Lo vi venir
a lo lejos. Solo un hombre, un pobre
hombre incomprendido y zarandeado por la vida, destrozado por la búsqueda y la
esperanza, que siempre es lo único que le queda, de encontrarla.
Serian las
dos de la madrugada en la Dehesa. Allí estábamos toda la panda. Los cinco de
siempre nada más que con nuestras botellas de vodka y la coca cola como una simple
excusa; algún petardo en el bolsillo pues el resto ya estaba fumado y bien
fumado. Las sombras de los árboles del parque y la noche en si nos creaban el
ambiente necesario de complicidad y dejadez. Estábamos en las sombras, éramos
sombras. Decíamos tonterías, y nos reíamos de más tonterías.
Maduro, en
los cincuenta y tantos o algo más, bien vestido con su camisa azul de manga
corta, pantalón vaquero y unos zapatos del montón. Más bien grueso, de buenas
espalda y llena su cara de arrugas que le daban un toque hasta distinguido, del
abuelo que todos quisiéramos tener algún día.
Primero pasó
por el grupo de los gitanos. Se rieron de él y hasta le tiraron alguna piedra.
El, lo vi con una mezcla de asombro y de compasión, aguanto estoico y terco
pero ante la inutilidad se fue. Lo vi vernos y acelerando el paso se nos
acerco. Estábamos muy achispados y el último petardo había dejado medio groggys
a todos menos a mí que me encontraba más lucido y triste que nunca.
Lo vi como
daba cada paso hacia nosotros, como el suelo se adaptaba a su pisada, como las
manos se balanceaban mientras apretaba de forma convulsa un móvil en una y unas
llaves, las de su casa, en la otra, como medio sonreía pensando que nosotros podríamos
ser el grupo que buscaba. Llego y nos fue mirando a la cara uno a uno, la decepción se le marco
e iba a darse la vuelta para seguir en su búsqueda de lo que fuera cuando le
pregunte que quería, si era de la policía, que buscaba…simplemente dijo que “Buenas
noches, estoy buscando a mi nieta de quince años que no sabemos dónde está, se
fue de casa y todavía no ha vuelto; pensé que podría estar por este sitio, se que
viene, a otras horas, por supuesto, por aquí con sus amigos del colegio pero…ya
veo que no, no molesto…perdonen”
Me levante y
le abrace por el hombro, se encogió de miedo ante el gesto. Me saque el pañuelo
del bolsillo y le seque un pequeño rastro de sangre sobre la ceja producido por
alguna piedra que le había acertado.
“No se
preocupe abuelo, si la vemos le diremos que se regrese a su casa. Que usted la
está esperando con miedo por ella y lo que le pueda pasar. Que desean que
vuelva. Váyase tranquilo que nosotros hasta el alba no nos vamos de aquí…”
Y con una
sonrisa, hizo el gesto mágico de juntar las manos un solo segundo y bajar un
poco la cabeza. Me emociono. Me dio las gracias y dándome la espalda, se
encamino a su casa, arrastrando levemente los pies, donde le esperaría su mujer o sus hijos,
siempre preocupados, siempre esperándole.
Se llama
Anselmo, es el portero del edificio donde sobrevivo, lo conozco un poco de
verlo todos los días trajinando o limpiando o peleándose con los carteros
comerciales o haciendo recados a las viejecitas del edificio.
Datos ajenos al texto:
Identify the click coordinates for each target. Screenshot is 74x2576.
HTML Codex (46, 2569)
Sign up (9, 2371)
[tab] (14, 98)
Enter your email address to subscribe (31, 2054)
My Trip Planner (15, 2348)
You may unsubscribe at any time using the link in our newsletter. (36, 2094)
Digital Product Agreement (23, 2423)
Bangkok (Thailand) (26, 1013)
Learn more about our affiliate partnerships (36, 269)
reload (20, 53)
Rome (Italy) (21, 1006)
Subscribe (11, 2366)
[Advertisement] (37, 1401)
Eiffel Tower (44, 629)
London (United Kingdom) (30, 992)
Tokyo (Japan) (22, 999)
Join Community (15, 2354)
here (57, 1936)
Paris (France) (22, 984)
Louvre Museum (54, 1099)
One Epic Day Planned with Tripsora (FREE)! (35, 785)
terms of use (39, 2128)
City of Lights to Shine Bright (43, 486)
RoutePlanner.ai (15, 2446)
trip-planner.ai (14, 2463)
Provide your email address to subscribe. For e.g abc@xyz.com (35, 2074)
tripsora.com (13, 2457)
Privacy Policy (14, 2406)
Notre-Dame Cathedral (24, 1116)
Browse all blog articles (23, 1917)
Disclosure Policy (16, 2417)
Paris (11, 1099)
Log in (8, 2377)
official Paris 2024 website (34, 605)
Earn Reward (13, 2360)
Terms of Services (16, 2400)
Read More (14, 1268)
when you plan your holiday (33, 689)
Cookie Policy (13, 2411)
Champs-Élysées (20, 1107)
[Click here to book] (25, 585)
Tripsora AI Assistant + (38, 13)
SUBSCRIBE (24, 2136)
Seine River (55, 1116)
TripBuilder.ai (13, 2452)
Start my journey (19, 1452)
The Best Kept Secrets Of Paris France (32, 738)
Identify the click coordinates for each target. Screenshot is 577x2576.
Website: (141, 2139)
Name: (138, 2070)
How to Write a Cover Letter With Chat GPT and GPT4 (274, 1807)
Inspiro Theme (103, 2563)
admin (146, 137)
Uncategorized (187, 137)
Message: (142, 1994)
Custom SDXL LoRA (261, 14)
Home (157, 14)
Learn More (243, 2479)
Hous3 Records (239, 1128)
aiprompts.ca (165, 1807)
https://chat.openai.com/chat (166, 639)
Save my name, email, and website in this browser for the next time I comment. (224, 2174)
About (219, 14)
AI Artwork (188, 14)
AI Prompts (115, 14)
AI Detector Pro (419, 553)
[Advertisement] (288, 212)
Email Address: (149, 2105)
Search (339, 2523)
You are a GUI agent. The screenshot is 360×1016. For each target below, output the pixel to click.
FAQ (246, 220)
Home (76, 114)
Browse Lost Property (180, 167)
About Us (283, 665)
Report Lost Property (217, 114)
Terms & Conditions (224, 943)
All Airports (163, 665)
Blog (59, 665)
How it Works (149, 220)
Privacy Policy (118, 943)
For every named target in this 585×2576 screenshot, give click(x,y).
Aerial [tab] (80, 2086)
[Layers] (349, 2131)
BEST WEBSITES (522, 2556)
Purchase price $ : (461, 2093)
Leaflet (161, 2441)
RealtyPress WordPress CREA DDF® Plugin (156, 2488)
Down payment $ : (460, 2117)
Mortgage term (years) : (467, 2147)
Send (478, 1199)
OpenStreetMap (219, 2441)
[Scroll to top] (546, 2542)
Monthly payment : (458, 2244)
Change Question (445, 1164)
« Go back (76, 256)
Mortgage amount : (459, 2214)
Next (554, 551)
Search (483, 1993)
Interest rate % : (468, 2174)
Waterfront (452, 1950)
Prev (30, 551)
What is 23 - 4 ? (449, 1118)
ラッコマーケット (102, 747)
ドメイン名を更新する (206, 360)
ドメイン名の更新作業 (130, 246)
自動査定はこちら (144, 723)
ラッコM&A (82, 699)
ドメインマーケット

Todos los viernes
hace lo mismo, después de la cena sale en busca de la niña que se escapo de
casa después de una gran bronca con su madre y no volvió, no saben donde esta o
que es de ella. Todo sucedió hace ya la friolera de tres años pero él no cesa,
siempre sale a la misma hora, todos los viernes del año; siempre hace el mismo
recorrido, siempre las mismas preguntas, de la calle de Francos a la Dehesa, de
ahí a los jardines de Don Quijote….A veces lo tratan mal, una pena.
Cando le
veáis en su trabajo es una persona normal, atento y amable, pero con una herida
que siempre sangra en su corazón, una herida de las que no se ven.